Request »
Copy out every line of the items below word for word, omitting the pictures.

Information given start

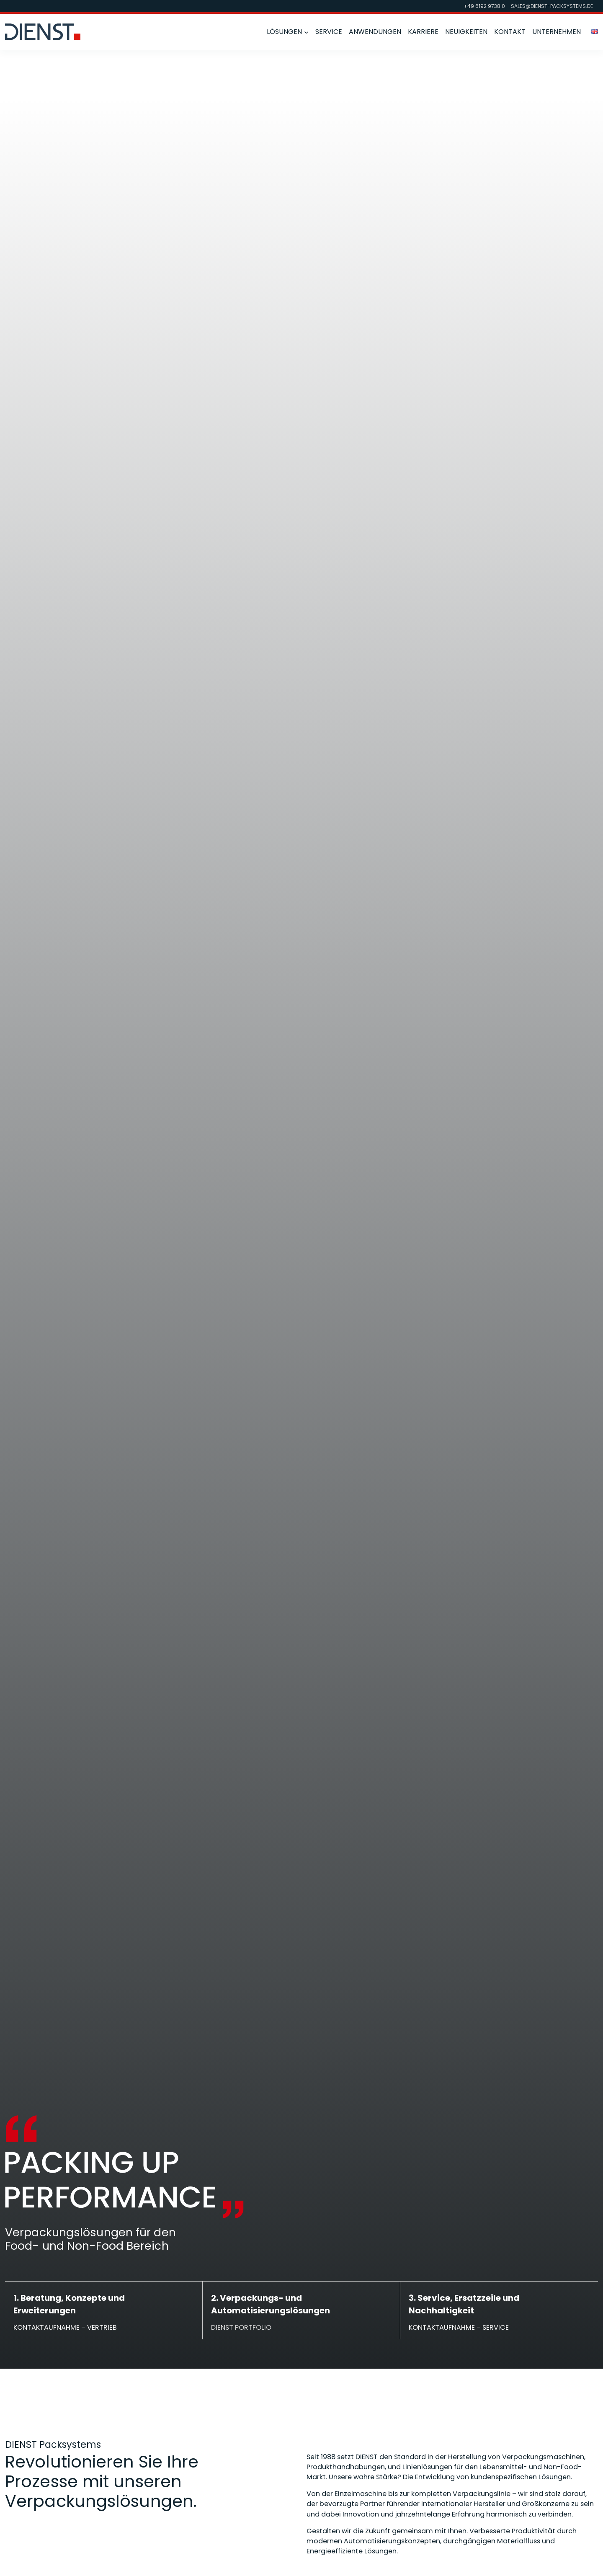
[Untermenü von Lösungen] (306, 32)
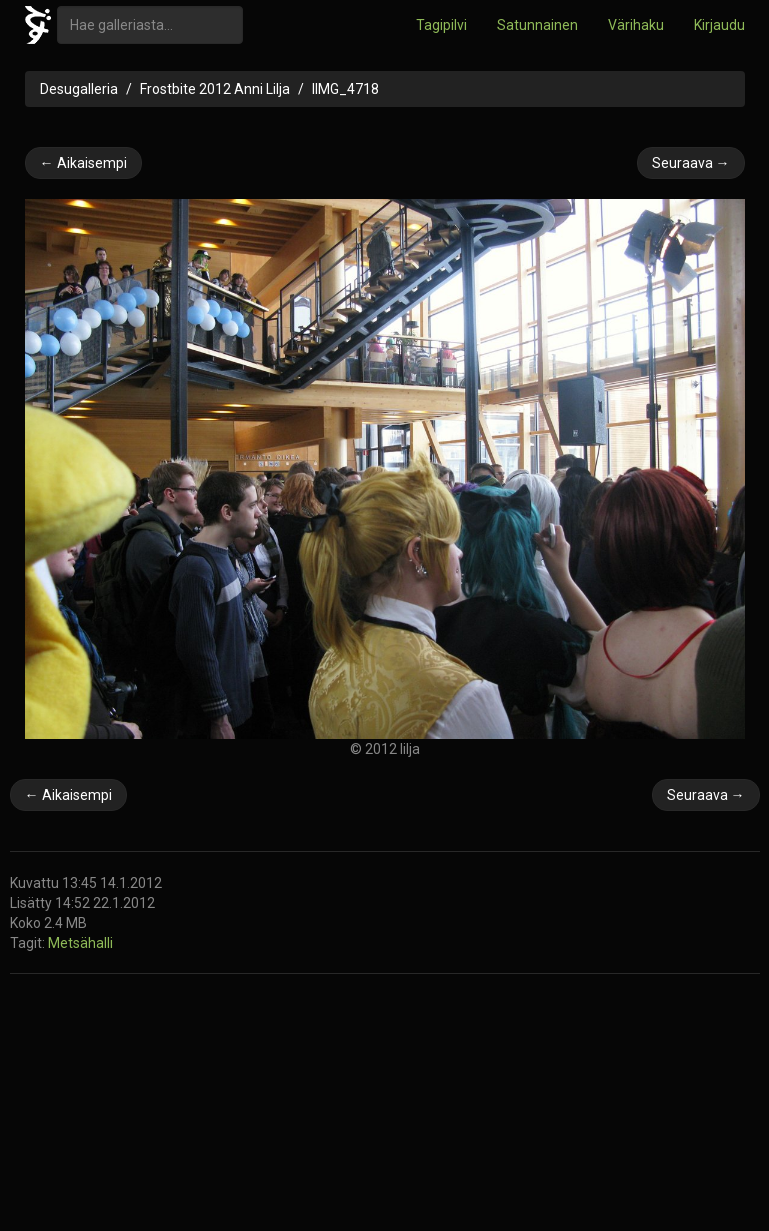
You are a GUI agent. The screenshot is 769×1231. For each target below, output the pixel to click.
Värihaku (636, 25)
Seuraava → (691, 163)
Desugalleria (79, 89)
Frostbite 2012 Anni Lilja (215, 89)
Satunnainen (537, 25)
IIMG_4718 (345, 89)
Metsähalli (80, 943)
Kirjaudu (719, 25)
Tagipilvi (441, 25)
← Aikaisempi (83, 163)
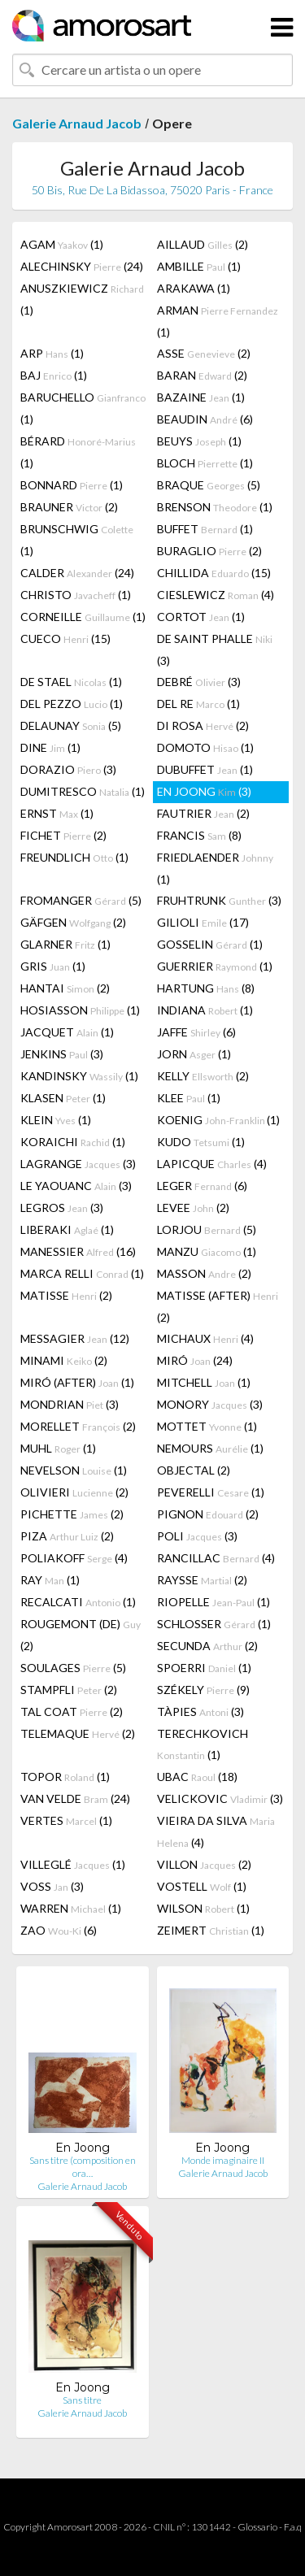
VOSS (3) (52, 1886)
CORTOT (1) (201, 616)
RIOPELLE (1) (213, 1602)
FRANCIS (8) (199, 835)
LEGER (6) (202, 1185)
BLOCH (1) (205, 463)
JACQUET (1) (67, 1032)
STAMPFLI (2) (68, 1689)
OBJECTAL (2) (193, 1470)
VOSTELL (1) (201, 1886)
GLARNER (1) (65, 944)
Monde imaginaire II (222, 2160)
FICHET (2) (63, 835)
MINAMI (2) (63, 1360)
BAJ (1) (53, 375)
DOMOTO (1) (205, 747)
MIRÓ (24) (195, 1360)
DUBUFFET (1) (205, 769)
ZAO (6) (58, 1930)
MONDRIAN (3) (69, 1404)
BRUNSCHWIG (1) (76, 540)
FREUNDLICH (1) (74, 857)
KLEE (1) (188, 1098)
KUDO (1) (201, 1142)
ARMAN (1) (217, 321)
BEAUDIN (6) (205, 419)
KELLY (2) (203, 1076)
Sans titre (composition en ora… (82, 2166)
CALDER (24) (77, 573)
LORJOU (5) (206, 1229)
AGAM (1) (61, 244)
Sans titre (82, 2400)
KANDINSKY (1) (79, 1076)
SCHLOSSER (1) (214, 1624)
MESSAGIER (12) (74, 1338)
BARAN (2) (202, 375)
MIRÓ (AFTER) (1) (77, 1382)
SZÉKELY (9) (203, 1689)
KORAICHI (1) (72, 1142)
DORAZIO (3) (68, 769)
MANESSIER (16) (78, 1251)
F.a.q (293, 2527)
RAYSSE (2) (202, 1580)
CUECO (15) (65, 638)
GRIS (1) (52, 966)
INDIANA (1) (205, 1010)
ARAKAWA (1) (193, 288)
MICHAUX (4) (205, 1338)
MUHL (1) (58, 1448)
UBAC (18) (197, 1776)
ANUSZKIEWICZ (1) (82, 299)
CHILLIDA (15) (214, 573)
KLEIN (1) (55, 1120)
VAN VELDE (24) (75, 1798)
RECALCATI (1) (78, 1602)
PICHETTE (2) (72, 1514)
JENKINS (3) (61, 1054)
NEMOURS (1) (210, 1448)
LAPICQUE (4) (212, 1164)
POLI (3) (197, 1536)
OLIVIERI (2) (74, 1492)
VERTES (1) (66, 1820)
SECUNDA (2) (207, 1646)
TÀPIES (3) (200, 1711)
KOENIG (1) (218, 1120)
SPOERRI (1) (204, 1668)
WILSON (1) (203, 1908)
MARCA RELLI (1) (82, 1273)
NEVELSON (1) (73, 1470)
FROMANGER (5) (81, 900)
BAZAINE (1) (201, 397)
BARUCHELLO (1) (83, 408)
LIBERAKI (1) (67, 1229)
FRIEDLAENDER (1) (215, 868)
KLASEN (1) (63, 1098)
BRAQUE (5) (208, 485)
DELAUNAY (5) (70, 725)
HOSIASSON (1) (80, 1010)
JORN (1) (194, 1054)
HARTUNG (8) (206, 988)
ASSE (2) (204, 353)
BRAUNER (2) (69, 507)
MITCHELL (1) (204, 1382)
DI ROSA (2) (203, 725)
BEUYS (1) (199, 441)
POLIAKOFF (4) (74, 1558)
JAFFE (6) (196, 1032)
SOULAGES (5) (73, 1668)
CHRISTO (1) (75, 595)
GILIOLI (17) (203, 922)
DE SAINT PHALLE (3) (214, 649)
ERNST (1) (57, 813)
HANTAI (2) (65, 988)
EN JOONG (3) (204, 791)
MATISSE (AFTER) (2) (217, 1306)
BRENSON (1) (214, 507)
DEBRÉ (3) (199, 682)
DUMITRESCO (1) (82, 791)
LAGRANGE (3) (78, 1164)
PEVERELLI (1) (210, 1492)
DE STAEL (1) (71, 682)
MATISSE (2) (66, 1295)
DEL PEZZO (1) (71, 703)
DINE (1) (50, 747)
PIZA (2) (67, 1536)
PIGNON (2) (208, 1514)
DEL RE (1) (198, 703)
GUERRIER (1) (214, 966)
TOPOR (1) (65, 1776)
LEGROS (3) (61, 1207)
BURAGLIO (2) (209, 551)
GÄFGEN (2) (73, 922)
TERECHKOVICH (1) (202, 1744)
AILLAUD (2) (202, 244)
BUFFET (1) (205, 529)
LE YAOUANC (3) (76, 1185)
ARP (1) (52, 353)
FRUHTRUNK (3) (219, 900)
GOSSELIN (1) (210, 944)
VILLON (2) (204, 1864)
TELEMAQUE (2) (77, 1733)
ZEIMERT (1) (210, 1930)
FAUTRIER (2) (203, 813)
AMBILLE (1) (199, 266)
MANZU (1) (206, 1251)
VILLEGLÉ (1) (72, 1864)
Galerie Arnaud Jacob (77, 123)
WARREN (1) (70, 1908)
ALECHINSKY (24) (81, 266)
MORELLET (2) (78, 1426)
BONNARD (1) (71, 485)
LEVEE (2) (193, 1207)
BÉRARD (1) (78, 452)
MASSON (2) (204, 1273)
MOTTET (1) (207, 1426)
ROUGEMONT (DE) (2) (80, 1635)
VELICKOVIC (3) (220, 1798)
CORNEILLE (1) (83, 616)
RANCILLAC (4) (216, 1558)
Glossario (257, 2527)
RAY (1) (50, 1580)
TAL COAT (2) (71, 1711)
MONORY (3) (210, 1404)
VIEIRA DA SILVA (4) (216, 1831)
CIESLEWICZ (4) (215, 595)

Information given end

Exercise answer »
[Untermenü von Lösungen] (306, 32)
You are a GUI agent. The screenshot is 769×1231. For each target below, output the pixel to click.
Värihaku (636, 25)
Seuraava → (691, 163)
Desugalleria (79, 89)
Frostbite 2012 Anni Lilja (215, 89)
Satunnainen (537, 25)
IIMG_4718 (345, 89)
Metsähalli (80, 943)
Kirjaudu (719, 25)
Tagipilvi (441, 25)
← Aikaisempi (83, 163)
VOSS (3) (52, 1886)
CORTOT (1) (201, 616)
RIOPELLE (1) (213, 1602)
FRANCIS (8) (199, 835)
LEGER (6) (202, 1185)
BLOCH (1) (205, 463)
JACQUET (1) (67, 1032)
STAMPFLI (2) (68, 1689)
OBJECTAL (2) (193, 1470)
VOSTELL (1) (201, 1886)
GLARNER (1) (65, 944)
Monde imaginaire II (222, 2160)
FICHET (2) (63, 835)
MINAMI (2) (63, 1360)
BAJ (1) (53, 375)
DOMOTO (1) (205, 747)
MIRÓ (24) (195, 1360)
DUBUFFET (1) (205, 769)
ZAO (6) (58, 1930)
MONDRIAN (3) (69, 1404)
BRUNSCHWIG (1) (76, 540)
FREUNDLICH (1) (74, 857)
KLEE (1) (188, 1098)
KUDO (1) (201, 1142)
ARMAN (1) (217, 321)
BEAUDIN (6) (205, 419)
KELLY (2) (203, 1076)
Sans titre (composition en ora… (82, 2166)
CALDER (24) (77, 573)
LORJOU (5) (206, 1229)
AGAM (1) (61, 244)
Sans titre (82, 2400)
KANDINSKY (1) (79, 1076)
SCHLOSSER (1) (214, 1624)
MESSAGIER (12) (74, 1338)
BARAN (2) (202, 375)
MIRÓ (AFTER) (1) (77, 1382)
SZÉKELY (9) (203, 1689)
KORAICHI (1) (72, 1142)
DORAZIO (3) (68, 769)
MANESSIER (16) (78, 1251)
F.a.q (293, 2527)
RAYSSE (2) (202, 1580)
CUECO (15) (65, 638)
GRIS (1) (52, 966)
INDIANA (1) (205, 1010)
ARAKAWA (1) (193, 288)
MICHAUX (4) (205, 1338)
MUHL (1) (58, 1448)
UBAC (18) (197, 1776)
ANUSZKIEWICZ (1) (82, 299)
CHILLIDA (15) (214, 573)
KLEIN (1) (55, 1120)
VAN VELDE (24) (75, 1798)
RECALCATI (1) (78, 1602)
PICHETTE (2) (72, 1514)
JENKINS (3) (61, 1054)
NEMOURS (1) (210, 1448)
LAPICQUE (4) (212, 1164)
POLI (3) (197, 1536)
OLIVIERI (2) (74, 1492)
VERTES (1) (66, 1820)
SECUNDA (2) (207, 1646)
TÀPIES (3) (200, 1711)
KOENIG (1) (218, 1120)
SPOERRI (1) (204, 1668)
WILSON (1) (203, 1908)
MARCA RELLI (1) (82, 1273)
NEVELSON (1) (73, 1470)
FROMANGER (5) (81, 900)
BAZAINE (1) (201, 397)
BARUCHELLO (1) (83, 408)
LIBERAKI (1) (67, 1229)
FRIEDLAENDER (1) (215, 868)
KLASEN (1) (63, 1098)
BRAQUE (5) (208, 485)
DELAUNAY (5) (70, 725)
HOSIASSON (1) (80, 1010)
JORN (1) (194, 1054)
HARTUNG (8) (206, 988)
ASSE (2) (204, 353)
BRAUNER (2) (69, 507)
MITCHELL (1) (204, 1382)
DI ROSA (2) (203, 725)
BEUYS (1) (199, 441)
POLIAKOFF (4) (74, 1558)
JAFFE (6) (196, 1032)
SOULAGES (5) (73, 1668)
CHRISTO (1) (75, 595)
GILIOLI (17) (203, 922)
DE SAINT PHALLE (3) (214, 649)
ERNST (1) (57, 813)
HANTAI (2) (65, 988)
EN JOONG (3) (204, 791)
MATISSE (AFTER) (2) (217, 1306)
BRENSON (1) (214, 507)
DEBRÉ (3) (199, 682)
DUMITRESCO (1) (82, 791)
LAGRANGE (3) (78, 1164)
PEVERELLI (1) (210, 1492)
DE STAEL (1) (71, 682)
MATISSE (2) (66, 1295)
DEL PEZZO (1) (71, 703)
DINE (1) (50, 747)
PIZA (2) (67, 1536)
PIGNON (2) (208, 1514)
DEL RE (1) (198, 703)
GUERRIER (1) (214, 966)
TOPOR (1) (65, 1776)
LEGROS (3) (61, 1207)
BURAGLIO (2) (209, 551)
GÄFGEN (2) (73, 922)
TERECHKOVICH (1) (202, 1744)
AILLAUD (2) (202, 244)
BUFFET (1) (205, 529)
LE YAOUANC (3) (76, 1185)
ARP (1) (52, 353)
FRUHTRUNK (3) (219, 900)
GOSSELIN (1) (210, 944)
VILLON (2) (204, 1864)
TELEMAQUE (2) (77, 1733)
ZEIMERT (1) (210, 1930)
FAUTRIER (2) (203, 813)
AMBILLE (1) (199, 266)
MANZU (1) (206, 1251)
VILLEGLÉ (1) (72, 1864)
Galerie Arnaud Jacob (77, 123)
WARREN (1) (70, 1908)
ALECHINSKY (24) (81, 266)
MORELLET (2) (78, 1426)
BONNARD (1) (71, 485)
LEVEE (2) (193, 1207)
BÉRARD (1) (78, 452)
MASSON (2) (204, 1273)
MOTTET (1) (207, 1426)
ROUGEMONT (DE) (2) (80, 1635)
VELICKOVIC (3) (220, 1798)
CORNEILLE (1) (83, 616)
RANCILLAC (4) (216, 1558)
Glossario (257, 2527)
RAY (1) (50, 1580)
TAL COAT (2) (71, 1711)
MONORY (3) (210, 1404)
VIEIRA DA SILVA (4) (216, 1831)
CIESLEWICZ (4) (215, 595)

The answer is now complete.